Puis, Susan reçoit un étrange paquet. D'autant plus étrange qu'il paraît dangereux de prime abord : elle se coupe en essayant de le déballer. Il s'agit pourtant d'un manuscrit apparemment inoffensif, écrit par son ex-mari Edward. Le roman porte le titre de Nocturnal animals. Susan va se mettre à le lire, et très vite nous passons dans le deuxième récit, celui de la fiction. Une fiction qui pourtant paraît, par biens des aspects, bien plus réelle que la « vraie vie ». Commence alors toute une réflexion, qui se poursuivra durant tout le film, sur le statut de l’œuvre d'art, comment la vie de l'artiste alimente son œuvre et comment, à l'inverse, l’œuvre peut influer sur la « vraie vie ». Le choix d'avoir mis le même acteur pour tenir le rôle du romancier et de son personnage principal montre bien cet aspect de la réflexion (et le fait que cet acteur soit Jake Gyllenhaal montre bien le bon goût de Tom Ford ; il faut d'ailleurs préciser que le casting du film est absolument impeccable).
Les réactions de Susan au fil de la lecture du roman sont très intéressante : elle semble être tellement prise par la fiction qu'elle en vient à douter de sa propre réalité ; la frontière entre réalité et fiction semble être sur le point de disparaître, au point que Susan se sent obligée de téléphoner à sa fille pour s'assurer qu'elle est bien en sécurité.

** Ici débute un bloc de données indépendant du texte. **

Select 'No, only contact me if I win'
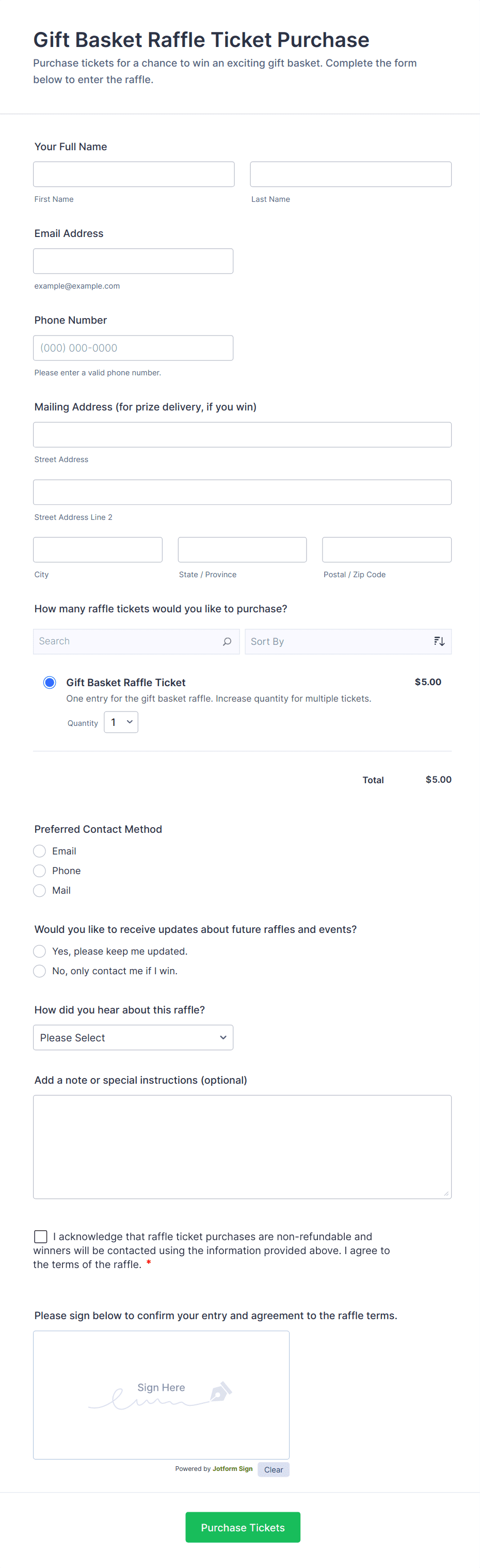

Il faut dire que la fiction commence par une scène franchement réussie, un rodéo nocturne sur les routes du Texas, scène toute en tension, en suspense et en brutalité à peine contenue. Honnêtement, à ce moment-là, le film était franchement emballant et avait même un arrière-goût lynchien pas dégueulasse.
Hélas, Tom Ford n'est pas allé jusqu'au bout des possibilités de son film. Ses qualités formelles, sa narration complexe en particulier, n'aboutissent à rien d'innovant. Là où Lynch nous aurait enfoncé dans un labyrinthe cauchemardesque où l'identité des personnages se serait perdue dans une sorte de no man's land fictionnel, Ford se contente de développer à outrance les scènes « romanesques » de son film, scènes qui se transforment en un bête film noir.
Le pire, c'est qu'à cela s'ajoute un troisième temps narratif, celui des flashbacks. Trois récits enchâssés, avec la volonté évidente de donner un style et une ambiance à chacune. La froideur onirique du présent. Le film noir brutal, façon No country for old men, de la fiction. La tendresse quasi-romantique des flashbacks. Les trois se mêlent, avec parfois des transitions abruptes et un jeu de passerelles intelligemment disposées entre les temporalités. Une fois de plus, c'est bien réfléchi, mais pour aboutir à quoi ?
Cette question met en évidence le principal défaut du film. Nocturnal animals est un film que j'aurais aimé adorer. Intelligent, remarquablement interprété, très beau visuellement, avec un scénario bien construit, il aurait pu (il aurait dû) être plus audacieux en fin de compte. Il tombe à plat. Ma note reste généreuse et tient compte des qualités même inabouties. Ça ne m'empêche pas de penser qu'on est passé à côté de quelque chose qui aurait pu être très grand.